*What needs to be done:*
Start with the first line of the data and end with the line that holds "Terms of Use (62, 2267)"; write out each one exactly.
*** Source material ***
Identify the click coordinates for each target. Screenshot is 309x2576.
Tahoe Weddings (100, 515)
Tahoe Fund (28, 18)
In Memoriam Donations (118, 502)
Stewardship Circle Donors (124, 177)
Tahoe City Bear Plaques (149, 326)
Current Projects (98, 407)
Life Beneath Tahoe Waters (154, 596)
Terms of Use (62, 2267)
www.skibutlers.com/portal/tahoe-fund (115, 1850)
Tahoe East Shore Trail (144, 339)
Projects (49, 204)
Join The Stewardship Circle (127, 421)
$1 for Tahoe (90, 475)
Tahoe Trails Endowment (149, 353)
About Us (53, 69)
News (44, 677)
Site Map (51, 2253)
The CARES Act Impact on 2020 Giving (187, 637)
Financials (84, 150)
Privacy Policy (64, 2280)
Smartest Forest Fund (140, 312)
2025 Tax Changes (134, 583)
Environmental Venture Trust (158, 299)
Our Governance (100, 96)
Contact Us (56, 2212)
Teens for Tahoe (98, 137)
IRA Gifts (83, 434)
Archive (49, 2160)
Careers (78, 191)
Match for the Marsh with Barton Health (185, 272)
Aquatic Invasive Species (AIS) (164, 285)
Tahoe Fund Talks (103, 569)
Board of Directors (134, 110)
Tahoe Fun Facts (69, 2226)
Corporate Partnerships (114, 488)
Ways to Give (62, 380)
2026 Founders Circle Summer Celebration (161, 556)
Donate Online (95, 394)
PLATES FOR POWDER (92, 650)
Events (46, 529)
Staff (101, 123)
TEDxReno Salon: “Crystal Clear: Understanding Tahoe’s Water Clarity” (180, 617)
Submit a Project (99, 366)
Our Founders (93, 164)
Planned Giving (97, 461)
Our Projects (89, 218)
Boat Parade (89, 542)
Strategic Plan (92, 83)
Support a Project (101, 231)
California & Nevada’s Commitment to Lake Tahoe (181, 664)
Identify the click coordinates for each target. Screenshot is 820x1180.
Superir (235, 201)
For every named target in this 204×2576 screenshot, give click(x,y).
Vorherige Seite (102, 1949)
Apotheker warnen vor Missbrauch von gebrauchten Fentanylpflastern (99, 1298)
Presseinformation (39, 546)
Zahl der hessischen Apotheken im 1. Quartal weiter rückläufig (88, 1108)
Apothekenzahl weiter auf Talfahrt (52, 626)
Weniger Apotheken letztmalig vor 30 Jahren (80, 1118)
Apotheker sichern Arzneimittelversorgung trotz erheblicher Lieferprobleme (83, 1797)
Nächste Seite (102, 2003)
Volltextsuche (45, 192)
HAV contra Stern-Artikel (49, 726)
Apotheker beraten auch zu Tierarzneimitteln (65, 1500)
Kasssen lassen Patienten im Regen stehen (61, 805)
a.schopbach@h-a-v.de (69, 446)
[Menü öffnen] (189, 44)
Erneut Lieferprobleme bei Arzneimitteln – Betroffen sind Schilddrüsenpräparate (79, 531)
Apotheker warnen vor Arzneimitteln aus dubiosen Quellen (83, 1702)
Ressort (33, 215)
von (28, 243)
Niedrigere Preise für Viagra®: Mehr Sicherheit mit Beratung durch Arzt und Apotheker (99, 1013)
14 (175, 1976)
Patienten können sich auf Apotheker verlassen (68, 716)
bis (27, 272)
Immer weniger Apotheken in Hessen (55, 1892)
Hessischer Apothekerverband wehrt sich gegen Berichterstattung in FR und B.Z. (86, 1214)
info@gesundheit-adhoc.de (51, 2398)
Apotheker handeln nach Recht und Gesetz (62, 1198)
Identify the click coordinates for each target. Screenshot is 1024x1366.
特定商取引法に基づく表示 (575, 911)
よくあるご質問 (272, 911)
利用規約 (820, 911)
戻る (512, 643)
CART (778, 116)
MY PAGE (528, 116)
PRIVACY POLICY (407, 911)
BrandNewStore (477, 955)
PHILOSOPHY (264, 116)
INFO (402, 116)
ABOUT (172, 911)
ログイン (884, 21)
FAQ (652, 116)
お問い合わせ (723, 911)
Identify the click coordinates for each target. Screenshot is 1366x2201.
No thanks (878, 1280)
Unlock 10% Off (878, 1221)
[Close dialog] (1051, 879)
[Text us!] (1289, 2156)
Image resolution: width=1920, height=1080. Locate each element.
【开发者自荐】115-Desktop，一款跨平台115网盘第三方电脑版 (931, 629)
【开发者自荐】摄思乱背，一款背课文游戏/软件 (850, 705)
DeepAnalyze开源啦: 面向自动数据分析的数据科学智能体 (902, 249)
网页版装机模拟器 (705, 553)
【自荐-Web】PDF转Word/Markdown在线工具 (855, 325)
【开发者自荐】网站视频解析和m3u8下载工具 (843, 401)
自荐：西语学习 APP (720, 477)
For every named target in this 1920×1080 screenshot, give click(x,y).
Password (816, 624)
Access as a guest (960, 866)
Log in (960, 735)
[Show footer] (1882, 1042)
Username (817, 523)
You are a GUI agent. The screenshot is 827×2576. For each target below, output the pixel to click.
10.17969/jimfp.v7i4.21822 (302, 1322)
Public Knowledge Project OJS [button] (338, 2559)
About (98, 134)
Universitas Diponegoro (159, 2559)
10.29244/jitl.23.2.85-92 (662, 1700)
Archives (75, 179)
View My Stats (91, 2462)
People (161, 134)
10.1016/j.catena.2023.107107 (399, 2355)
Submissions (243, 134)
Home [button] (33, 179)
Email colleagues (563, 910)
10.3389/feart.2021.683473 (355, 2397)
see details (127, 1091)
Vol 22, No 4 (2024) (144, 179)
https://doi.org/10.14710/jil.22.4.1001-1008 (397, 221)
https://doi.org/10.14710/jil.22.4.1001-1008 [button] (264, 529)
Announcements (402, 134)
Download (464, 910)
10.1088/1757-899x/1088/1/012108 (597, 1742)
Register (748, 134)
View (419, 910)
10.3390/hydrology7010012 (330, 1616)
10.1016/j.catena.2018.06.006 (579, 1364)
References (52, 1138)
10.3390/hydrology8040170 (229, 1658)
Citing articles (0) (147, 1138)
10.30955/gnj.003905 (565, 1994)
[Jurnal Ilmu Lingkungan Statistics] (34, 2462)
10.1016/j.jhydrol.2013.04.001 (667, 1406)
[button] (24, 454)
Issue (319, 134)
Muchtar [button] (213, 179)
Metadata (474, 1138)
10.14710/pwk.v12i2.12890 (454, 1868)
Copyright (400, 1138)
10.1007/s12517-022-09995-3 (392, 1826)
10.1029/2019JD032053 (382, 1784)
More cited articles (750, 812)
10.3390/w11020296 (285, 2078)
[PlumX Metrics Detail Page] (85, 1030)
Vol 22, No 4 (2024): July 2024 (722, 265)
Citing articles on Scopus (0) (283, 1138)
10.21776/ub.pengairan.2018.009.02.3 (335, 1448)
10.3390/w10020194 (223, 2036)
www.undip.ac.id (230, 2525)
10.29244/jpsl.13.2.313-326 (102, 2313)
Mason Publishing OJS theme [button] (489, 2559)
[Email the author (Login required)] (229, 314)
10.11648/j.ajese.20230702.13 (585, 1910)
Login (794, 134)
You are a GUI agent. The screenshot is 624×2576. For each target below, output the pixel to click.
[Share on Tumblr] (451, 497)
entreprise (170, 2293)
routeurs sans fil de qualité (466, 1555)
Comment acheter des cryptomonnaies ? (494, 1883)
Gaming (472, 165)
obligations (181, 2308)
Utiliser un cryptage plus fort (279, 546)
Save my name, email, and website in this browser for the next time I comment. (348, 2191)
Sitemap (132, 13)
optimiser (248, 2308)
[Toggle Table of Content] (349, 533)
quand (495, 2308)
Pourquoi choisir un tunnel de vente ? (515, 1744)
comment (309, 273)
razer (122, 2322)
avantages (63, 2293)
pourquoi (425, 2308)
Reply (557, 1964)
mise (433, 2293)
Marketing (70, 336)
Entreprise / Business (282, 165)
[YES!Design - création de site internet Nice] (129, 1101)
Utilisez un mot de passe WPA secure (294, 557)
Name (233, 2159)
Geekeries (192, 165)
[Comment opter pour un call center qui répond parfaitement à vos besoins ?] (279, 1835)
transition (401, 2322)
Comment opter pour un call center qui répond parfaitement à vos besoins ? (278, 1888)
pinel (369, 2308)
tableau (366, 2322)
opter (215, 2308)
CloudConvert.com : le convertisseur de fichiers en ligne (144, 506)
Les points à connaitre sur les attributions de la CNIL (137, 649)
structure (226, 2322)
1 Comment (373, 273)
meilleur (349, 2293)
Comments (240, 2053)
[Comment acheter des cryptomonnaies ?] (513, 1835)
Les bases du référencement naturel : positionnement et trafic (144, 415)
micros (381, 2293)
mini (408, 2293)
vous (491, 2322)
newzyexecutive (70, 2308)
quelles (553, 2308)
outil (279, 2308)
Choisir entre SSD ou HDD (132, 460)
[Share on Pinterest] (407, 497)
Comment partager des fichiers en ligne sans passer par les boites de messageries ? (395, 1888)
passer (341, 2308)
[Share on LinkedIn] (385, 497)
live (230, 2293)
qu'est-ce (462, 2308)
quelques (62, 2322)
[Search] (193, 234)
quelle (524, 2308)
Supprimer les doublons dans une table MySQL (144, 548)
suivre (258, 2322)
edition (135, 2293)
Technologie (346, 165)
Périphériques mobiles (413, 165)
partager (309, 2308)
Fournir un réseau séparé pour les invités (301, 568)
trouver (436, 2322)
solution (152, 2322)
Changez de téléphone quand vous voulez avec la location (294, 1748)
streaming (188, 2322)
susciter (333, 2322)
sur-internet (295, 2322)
*** End of Source material ***
*Task output:*
Identify the click coordinates for each target. Screenshot is 309x2576.
Tahoe Weddings (100, 515)
Tahoe Fund (28, 18)
In Memoriam Donations (118, 502)
Stewardship Circle Donors (124, 177)
Tahoe City Bear Plaques (149, 326)
Current Projects (98, 407)
Life Beneath Tahoe Waters (154, 596)
Terms of Use (62, 2267)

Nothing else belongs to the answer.